How can I mark up search hits in a way that respects proximity queries?
<$text= "dog horse. dog cat. dog rabbit">
<$query= "dog cat w/sent">
<fmt "%mhH" $query $text> -- I get all dog and cat references regardless of proximity.
<$result=(mminfo( $qry, $page, 0, 0,1)) seems to respect proximity but I have to use the offset numbers to create my own markup function.
Do you have any suggestions about the best way to mark up respecting proximity?
Also, are there any convenient ways to get mminfo and fmt to ignore tags when marking up HTML? At the moment I'm splitting them out, turning them into whitespace characters so they'll be ignored, then combining them back in after markup. I think I can pull that off but it would be great if there's an easier way.
Normally <fmt> hit markup will try to avoid existing HTML tags in the text, so that its own HTML markup tags do not break the HTML. The `n' subflag turns this off (markup as-is).
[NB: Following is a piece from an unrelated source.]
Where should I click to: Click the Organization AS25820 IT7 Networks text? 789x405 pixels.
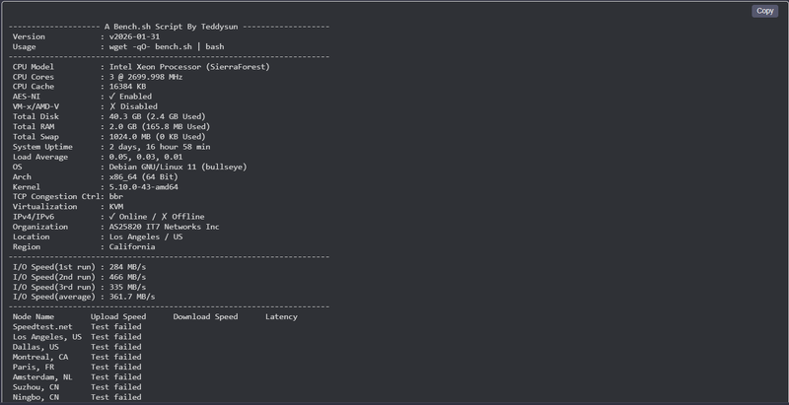[164, 227]

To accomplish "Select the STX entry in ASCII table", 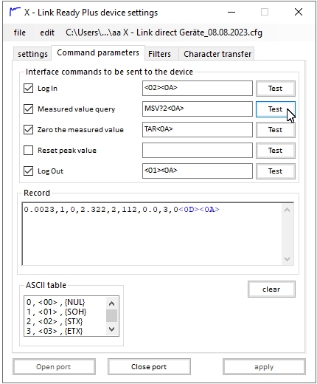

However, when the `H' (HTML-escape) code is the main code used (as in this case), the `n' subflag is also implicitly used (turn off tag-avoidance), because any original HTML tags will be HTML-escaped anyway by `H', so there will be no tag conflict. Use `s' instead of `H' to both preserve (no HTML-escape) original tags and have markup tags try to avoid original tags.
Note also that texis Version 6 has <fmtcp queryfixupmode findsets>, which is on by default: this respects delimiters, and does a better job of highlighting all terms in the delimiters (the `e' flag may merely find enough terms to satisfy the query requirements, e.g. perhaps not all occurrences of a term).
Awesome, thanks John. Also, any suggestions about marking up tagged documents? Best I've come up with is splitting on tags, replacing with some unusual combination of whitespace (\v\f\t\v), marking up and then putting tags back in. This is so proximity and phrase functions work in tagged material.
Are you trying to keep the tags for rendering so that a <b> in the document will cause bolding in the browser?
If so use <fmt "%mhs" ...> as mentioned by kai.
Or do you want to escape them so <b> in the document will show as <b> in the browser (<b>) in the source?
If so use <fmt "%mhH" ...>
If I use <fmt "%mes" $query $txt> the tags are unescaped, but I still have that problem with proximity length -- i.e. the tag counts toward the proximity's character count.
Is there any rarely used character that I could sandr in for the tag that would be ignored? That would only make the distance between dog and cat one character longer.I'm thinking maybe form feed or vertical tab but maybe there's something better.